Abstract

In northeastern Tidewater Virginia and in southern Maryland the gray unweathered marine marls, clays, and sands of the Chesapeake group (Miocene) exposed in the high bluffs on Rappahannock and Potomac rivers and on Chesapeake Bay are overlain by 60-80 feet or more of sand and gravel. Previous investigators have treated this sand and gravel as one unit and referred it either to the so-called Lafayette formation (Pliocene?) or to the Sunderland formation (Pleistocene). We divide the sand and gravel unit into two formations.

The lower formation consists mainly of 40-60 feet of strikingly soft, loose, medium to coarse sand with interbedded lenses of gravel and subordinate light-gray clay partings. Glauconite is present in some beds. The basal bed is a fine gravel that rests unconformably on the unweathered Miocene strata, transgressing northwestward across both the St. Marys and the Choptank formations. Locally the materials are indurated to ferruginous sandstone and conglomerate, and one such mass at Nomini Cliffs (Horsehead Cliffs), Virginia, yielded an impression of Halymenites major Lesquereux.

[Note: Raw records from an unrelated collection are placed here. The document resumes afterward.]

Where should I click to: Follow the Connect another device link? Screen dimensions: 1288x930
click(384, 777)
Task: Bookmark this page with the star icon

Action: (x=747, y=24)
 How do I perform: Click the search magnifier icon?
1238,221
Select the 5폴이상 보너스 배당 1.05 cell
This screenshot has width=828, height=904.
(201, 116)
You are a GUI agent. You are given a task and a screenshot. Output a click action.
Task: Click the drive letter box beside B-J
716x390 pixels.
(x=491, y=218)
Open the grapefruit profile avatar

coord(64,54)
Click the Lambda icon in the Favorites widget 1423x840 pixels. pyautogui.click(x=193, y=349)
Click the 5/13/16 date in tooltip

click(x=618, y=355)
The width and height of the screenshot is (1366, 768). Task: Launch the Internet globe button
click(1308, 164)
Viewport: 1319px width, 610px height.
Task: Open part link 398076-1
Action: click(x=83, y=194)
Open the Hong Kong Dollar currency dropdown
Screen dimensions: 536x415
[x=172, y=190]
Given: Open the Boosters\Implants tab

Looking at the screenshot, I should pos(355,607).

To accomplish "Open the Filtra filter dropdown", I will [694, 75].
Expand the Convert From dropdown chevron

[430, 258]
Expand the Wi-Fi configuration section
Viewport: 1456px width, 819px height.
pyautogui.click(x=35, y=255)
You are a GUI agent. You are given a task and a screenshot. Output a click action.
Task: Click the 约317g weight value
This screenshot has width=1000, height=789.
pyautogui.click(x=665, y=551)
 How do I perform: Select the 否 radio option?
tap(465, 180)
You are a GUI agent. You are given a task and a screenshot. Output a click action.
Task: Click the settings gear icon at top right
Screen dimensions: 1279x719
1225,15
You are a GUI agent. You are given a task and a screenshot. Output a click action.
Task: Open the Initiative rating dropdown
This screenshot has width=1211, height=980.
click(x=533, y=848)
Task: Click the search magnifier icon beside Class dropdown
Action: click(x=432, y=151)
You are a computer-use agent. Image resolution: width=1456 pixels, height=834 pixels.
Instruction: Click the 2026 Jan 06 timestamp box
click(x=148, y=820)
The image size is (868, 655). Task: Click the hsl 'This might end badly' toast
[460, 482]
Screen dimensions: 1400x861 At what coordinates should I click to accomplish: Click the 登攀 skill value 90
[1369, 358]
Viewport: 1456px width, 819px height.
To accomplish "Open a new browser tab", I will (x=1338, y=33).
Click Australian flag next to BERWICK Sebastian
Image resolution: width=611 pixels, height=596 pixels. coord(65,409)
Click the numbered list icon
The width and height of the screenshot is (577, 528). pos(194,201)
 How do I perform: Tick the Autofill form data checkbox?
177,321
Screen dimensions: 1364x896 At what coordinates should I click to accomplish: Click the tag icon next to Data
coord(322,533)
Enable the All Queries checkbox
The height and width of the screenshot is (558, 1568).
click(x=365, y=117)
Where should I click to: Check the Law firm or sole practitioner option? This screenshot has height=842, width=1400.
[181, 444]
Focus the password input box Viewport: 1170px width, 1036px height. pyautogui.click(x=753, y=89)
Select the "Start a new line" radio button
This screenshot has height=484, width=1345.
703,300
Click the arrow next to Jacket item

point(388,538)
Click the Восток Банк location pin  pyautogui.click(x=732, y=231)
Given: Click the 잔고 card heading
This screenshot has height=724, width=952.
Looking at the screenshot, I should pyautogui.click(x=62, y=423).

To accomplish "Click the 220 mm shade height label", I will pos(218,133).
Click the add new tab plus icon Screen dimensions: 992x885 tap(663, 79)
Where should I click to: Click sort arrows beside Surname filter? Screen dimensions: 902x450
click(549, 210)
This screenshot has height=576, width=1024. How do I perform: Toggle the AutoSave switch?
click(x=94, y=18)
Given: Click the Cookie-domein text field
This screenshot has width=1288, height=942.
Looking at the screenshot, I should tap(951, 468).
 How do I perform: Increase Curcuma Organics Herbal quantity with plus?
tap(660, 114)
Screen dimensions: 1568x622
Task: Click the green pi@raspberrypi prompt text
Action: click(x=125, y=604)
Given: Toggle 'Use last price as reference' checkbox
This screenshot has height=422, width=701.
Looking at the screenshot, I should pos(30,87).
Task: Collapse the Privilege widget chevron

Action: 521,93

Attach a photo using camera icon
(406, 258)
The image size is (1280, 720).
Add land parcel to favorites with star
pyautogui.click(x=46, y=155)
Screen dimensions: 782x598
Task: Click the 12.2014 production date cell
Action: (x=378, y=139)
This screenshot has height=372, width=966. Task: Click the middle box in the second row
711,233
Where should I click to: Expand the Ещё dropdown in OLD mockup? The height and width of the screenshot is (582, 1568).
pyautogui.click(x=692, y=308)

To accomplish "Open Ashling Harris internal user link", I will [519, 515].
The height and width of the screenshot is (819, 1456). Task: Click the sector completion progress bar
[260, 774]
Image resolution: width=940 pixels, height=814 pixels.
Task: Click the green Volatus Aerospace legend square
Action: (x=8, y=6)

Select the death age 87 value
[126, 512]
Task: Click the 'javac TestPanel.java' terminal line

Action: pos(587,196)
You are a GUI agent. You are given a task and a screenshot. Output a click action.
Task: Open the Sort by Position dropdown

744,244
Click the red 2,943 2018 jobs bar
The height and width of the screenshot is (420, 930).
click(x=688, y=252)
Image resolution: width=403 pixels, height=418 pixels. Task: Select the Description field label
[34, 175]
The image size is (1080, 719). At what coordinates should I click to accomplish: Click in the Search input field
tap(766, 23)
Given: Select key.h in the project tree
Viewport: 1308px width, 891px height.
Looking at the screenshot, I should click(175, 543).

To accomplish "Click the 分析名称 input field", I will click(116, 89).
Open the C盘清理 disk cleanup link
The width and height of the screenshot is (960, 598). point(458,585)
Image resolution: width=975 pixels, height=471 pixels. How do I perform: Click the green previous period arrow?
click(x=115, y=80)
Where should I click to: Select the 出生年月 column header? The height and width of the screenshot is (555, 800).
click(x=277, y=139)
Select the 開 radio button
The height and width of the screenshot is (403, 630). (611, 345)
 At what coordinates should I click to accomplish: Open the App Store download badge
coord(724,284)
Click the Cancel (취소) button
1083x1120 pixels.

This fossil, representing a supposed marine organism, and the glauconite, the clay laminae, and the soft, loose texture of the sand, indicate the shallow marine origin of the formation.

Unconformably above the marine sand in the higher bluffs is 10-25 feet or more of medium to coarse, more or less ferruginous sand and lenses of gravel, with scattered pebbles and cobbles of quartz and occasional boulders of crystalline rock along the base (Pleistocene terrace deposits). These sands and gravels are locally indurated with iron oxide cement. In the higher bluffs (120-160 feet high) these deposits are interpreted to be the Sunderland formation; in the lower bluff (94 feet high) south of Jones Point on Rappahannock River, Virginia, they may belong to the Wicomico formation.

Fossils have been found in the Yorktown formation within a few miles of the lower sand and gravel formation, at altitudes that would permit the latter to fall within the stratigraphic limits of the Yorktown. The lower formation is therefore considered a northward extension of the Yorktown formation (Miocene).